• [Provided entries]:

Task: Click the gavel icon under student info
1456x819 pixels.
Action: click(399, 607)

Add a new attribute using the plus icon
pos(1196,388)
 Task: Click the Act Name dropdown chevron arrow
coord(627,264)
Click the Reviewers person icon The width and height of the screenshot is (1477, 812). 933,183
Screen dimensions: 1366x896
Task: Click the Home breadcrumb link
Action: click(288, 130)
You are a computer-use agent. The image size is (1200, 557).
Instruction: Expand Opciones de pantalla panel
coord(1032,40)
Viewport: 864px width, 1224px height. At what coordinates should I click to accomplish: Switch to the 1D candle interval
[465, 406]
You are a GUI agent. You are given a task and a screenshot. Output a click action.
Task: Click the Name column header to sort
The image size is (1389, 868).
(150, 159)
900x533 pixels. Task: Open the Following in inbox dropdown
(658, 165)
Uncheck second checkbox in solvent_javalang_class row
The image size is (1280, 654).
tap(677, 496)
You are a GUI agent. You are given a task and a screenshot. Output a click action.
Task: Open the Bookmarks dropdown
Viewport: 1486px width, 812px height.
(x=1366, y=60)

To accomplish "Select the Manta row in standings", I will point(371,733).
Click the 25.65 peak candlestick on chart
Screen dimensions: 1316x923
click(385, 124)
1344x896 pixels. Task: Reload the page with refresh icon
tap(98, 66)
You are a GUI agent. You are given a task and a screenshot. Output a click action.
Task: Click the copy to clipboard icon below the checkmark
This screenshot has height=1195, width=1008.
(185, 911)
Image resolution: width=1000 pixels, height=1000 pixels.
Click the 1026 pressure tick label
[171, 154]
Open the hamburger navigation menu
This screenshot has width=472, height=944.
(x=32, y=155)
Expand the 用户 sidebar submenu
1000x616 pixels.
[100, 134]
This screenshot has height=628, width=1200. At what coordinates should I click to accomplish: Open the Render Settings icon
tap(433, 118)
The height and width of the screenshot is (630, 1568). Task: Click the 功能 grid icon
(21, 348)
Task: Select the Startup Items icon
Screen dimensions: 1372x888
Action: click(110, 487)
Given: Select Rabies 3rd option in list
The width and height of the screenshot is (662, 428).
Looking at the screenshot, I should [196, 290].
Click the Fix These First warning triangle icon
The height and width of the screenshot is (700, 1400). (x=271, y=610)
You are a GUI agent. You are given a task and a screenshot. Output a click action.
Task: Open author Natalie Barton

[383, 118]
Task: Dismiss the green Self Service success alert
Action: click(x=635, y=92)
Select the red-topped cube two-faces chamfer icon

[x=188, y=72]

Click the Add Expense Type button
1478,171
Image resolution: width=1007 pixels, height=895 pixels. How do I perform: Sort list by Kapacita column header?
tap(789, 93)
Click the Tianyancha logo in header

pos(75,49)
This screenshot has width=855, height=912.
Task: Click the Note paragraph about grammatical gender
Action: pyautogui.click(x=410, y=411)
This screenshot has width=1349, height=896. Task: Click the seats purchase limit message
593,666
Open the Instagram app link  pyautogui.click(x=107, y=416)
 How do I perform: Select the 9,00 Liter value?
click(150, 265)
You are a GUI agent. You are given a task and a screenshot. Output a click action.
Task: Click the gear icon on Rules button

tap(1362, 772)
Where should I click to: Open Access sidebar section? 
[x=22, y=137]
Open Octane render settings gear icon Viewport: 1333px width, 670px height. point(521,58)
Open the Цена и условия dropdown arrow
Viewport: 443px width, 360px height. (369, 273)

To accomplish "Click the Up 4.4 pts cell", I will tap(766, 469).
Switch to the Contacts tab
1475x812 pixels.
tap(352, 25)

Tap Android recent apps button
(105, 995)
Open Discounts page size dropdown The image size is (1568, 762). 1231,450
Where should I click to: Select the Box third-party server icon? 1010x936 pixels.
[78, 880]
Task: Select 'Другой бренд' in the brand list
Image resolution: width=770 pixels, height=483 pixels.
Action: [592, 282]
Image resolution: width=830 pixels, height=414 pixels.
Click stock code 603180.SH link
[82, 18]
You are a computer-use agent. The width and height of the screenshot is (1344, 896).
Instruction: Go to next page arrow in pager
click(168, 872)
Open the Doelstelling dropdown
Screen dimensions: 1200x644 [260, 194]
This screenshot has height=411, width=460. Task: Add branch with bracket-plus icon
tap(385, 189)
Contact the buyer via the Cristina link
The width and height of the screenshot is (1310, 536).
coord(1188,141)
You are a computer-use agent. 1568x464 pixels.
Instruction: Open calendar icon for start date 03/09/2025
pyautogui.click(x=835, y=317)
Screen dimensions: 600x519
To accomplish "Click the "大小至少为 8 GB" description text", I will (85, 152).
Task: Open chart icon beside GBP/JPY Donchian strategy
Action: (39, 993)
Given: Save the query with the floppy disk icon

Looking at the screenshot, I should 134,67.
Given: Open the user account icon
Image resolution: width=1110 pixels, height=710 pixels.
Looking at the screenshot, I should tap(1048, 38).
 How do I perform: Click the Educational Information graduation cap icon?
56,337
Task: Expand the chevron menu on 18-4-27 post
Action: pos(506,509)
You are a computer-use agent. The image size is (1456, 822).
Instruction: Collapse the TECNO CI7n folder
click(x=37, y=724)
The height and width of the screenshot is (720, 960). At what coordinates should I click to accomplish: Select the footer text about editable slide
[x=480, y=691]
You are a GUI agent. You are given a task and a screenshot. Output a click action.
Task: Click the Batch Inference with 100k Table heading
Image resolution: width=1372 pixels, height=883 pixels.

• [Task directions]: Please pick out every line of the data above that contains the string "coordinates", and copy each one. Case counts.

• [Complete answer]:
Viewport: 864px width, 1224px height. At what coordinates should I click to accomplish: Switch to the 1D candle interval
This screenshot has height=628, width=1200. At what coordinates should I click to accomplish: Open the Render Settings icon
The height and width of the screenshot is (720, 960). At what coordinates should I click to accomplish: Select the footer text about editable slide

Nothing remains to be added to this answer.